Stories of the Theatre was published in 2006 and features material from his CBC radio series A Touch of Greasepaint, which aired from 1954 to 1967.

His theatrical memoir, Remember With Advantages – Chasing 'The Fugitive' and Other Stories from an Actor's Life (), (written with Robert E. Wood and Anthony Wynn), details his life and career. The book features a foreword written by Academy Award-winning actor Martin Landau, and was released in 2007.

He wrote the afterword to Destination: Moonbase Alpha – The Unofficial and Unauthorised Guide to SPACE: 1999 (), published in 2010 by Telos Publishing, and written by Robert E. Wood. It featured a colour photo section of models created for the Space: 1999 television series by Martin Bower, and a foreword by Zienia Merton. Morse is extensively quoted throughout the book, as are numerous other series cast and crew.

Before his death, Morse wrote the foreword to Conversations at Warp Speed (), published in 2012 by BearManor Media, and written by Anthony Wynn. The book is a compilation of interviews with actors and other professionals associated with the various incarnations of Star Trek.  It also contains a bonus chapter featuring an interview with Barry Morse, who worked with numerous actors who appeared in Star Trek.

Personal life

Family life
After a short courtship, Morse married actress Sydney Sturgess on 26 March 1939, during their work together in repertory theatre in Peterborough, Cambridgeshire. The couple had two children, Melanie Morse (1945–2005) and Hayward Morse (b. 1947).

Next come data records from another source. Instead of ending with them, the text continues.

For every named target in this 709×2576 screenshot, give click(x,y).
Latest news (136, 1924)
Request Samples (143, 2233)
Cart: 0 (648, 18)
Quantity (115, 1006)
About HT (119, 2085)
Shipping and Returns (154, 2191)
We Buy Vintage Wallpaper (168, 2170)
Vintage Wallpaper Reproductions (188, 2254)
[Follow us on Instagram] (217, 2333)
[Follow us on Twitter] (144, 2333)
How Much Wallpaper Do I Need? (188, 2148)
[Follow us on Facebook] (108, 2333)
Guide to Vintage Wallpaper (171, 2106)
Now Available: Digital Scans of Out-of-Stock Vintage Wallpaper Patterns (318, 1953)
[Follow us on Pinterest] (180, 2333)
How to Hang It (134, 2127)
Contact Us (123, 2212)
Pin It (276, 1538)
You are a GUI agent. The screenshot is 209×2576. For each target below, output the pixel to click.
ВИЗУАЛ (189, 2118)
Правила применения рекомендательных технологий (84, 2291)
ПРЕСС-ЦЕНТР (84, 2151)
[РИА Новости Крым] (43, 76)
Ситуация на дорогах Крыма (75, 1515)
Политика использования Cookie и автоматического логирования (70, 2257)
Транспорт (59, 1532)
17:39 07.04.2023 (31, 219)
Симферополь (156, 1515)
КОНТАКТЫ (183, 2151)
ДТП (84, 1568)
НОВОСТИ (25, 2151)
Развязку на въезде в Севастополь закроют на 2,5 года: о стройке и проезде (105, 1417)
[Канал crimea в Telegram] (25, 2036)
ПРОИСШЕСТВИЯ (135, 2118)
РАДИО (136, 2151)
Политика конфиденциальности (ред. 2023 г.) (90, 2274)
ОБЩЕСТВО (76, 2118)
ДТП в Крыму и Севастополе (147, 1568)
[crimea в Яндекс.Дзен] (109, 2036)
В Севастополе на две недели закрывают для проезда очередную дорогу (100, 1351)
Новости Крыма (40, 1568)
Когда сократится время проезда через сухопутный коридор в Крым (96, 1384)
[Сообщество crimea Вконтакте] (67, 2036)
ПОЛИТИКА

In 1951, the Morse family moved to Canada, where he worked in radio and theatre, and participated in the first television broadcasts of CBC Television from Montreal, and later Toronto. Morse became a Canadian citizen in 1953.

Charitable work
Barry Morse long supported a number of charitable organisations, including the Toronto-based Performing Arts Lodges of Canada, the Royal Theatrical Fund, the London Shakespeare Workout Prison Project, Actors' Fund of Canada, the Samaritans, BookPALS, and Parkinson's disease treatment and research.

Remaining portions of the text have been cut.